Windows 7 and beyond has enabled TRIM for all SSDs; however, in Macs TRIM is only enabled on SSDs supplied by Apple. That means if you choose to upgrade your Mac with a third party solid state drive, TRIM will not be enabled, reducing the drive’s performance.
Before OS X 10.10.4, enabling TRIM required the user to disable security features from within the Mac OS. Nowadays Apple has included an official way to enable TRIM on third party SSDs, and all that is a required is a quick terminal command.
What Does TRIM Do?
Without getting too technical, SSDs write and delete data differently to mechanical hard drives. SSDs use flash memory, similar to RAM, only that SSD retains the data after it is powered down. SSDs store information in “blocks,” whereas hard drives store data to a magnetic plate. Because of this, hard drives can write information anywhere, but the plate needs to spin to the correct location first, slowing it down. SSDs on the other hand must find an empty block to write the data to. As your SSD fills up over time, this process become slower because less empty blocks are available, necessitating overwriting of data.
TRIM lets macOS know which blocks of data are no longer in use so they can be deleted. This means that when new data needs to be written to the drive, it can write to an empty block instead of overwriting existing data. This speeds up the write process as well as extending the lifespan of the SSD.
How to Enable TRIM?
Note: before augmenting the behavior of your OS, it is recommended to first back up your data!

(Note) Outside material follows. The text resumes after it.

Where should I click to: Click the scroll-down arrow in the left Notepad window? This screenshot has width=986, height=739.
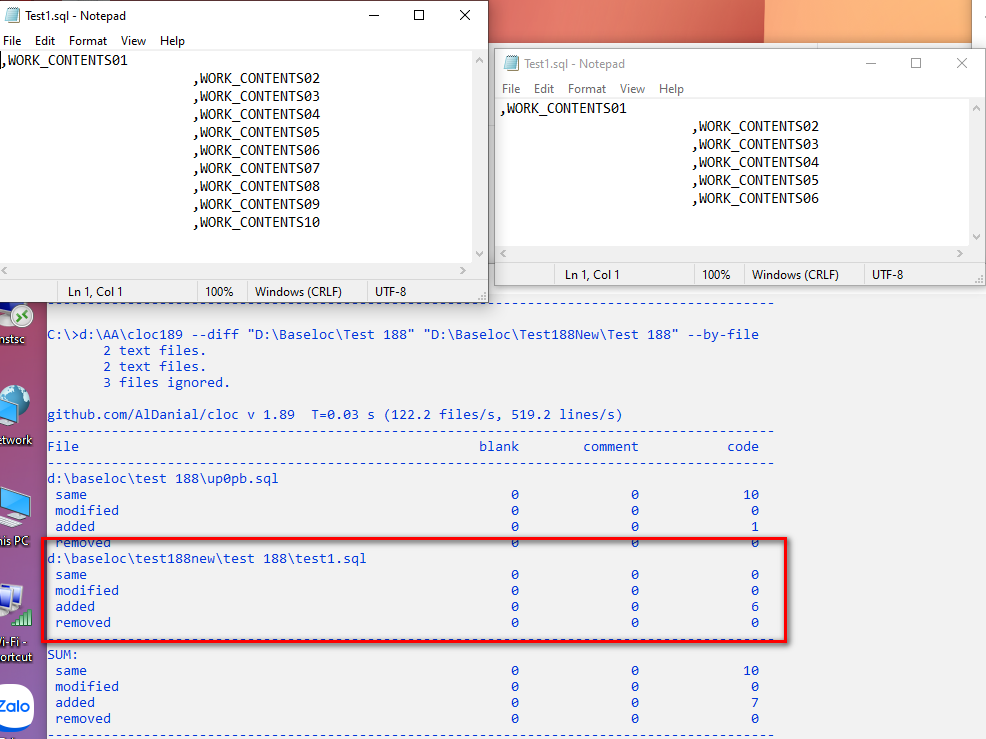[x=479, y=253]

Apple added a command called
trimforce in OS X 10.10.4, allowing Mac owners using third party SSDs to enable TRIM.
1. Open a new Terminal window. You can do this by simply searching “terminal” in Spotlight or heading to “Applications -> Utilities -> Terminal.” With Terminal open, run the following command and hit Return:
sudo trimforce enable
Enter the administrator password when prompted. A disclaimer message will appear warning you of potential data loss and other scary things. Don’t get freaked out – this is Apple’s way of avoiding responsibility if something does go wrong. Hit “Y” to enable
trimforce or hit “N” to back out. After you confirm your choice, your Mac will reboot. Once your Mac boots back up, TRIM will be enabled for all SSDs connected to your Mac.
How to Disable TRIM?
If you want to disable TRIM for whatever reason, pull up Terminal and enter:
sudo trimforce disable
Your Mac will reboot, and TRIM is disabled.
Follow these simple steps to enable TRIM on your Mac’s third party SSD to improve speeds and increase the overall longevity of the drive.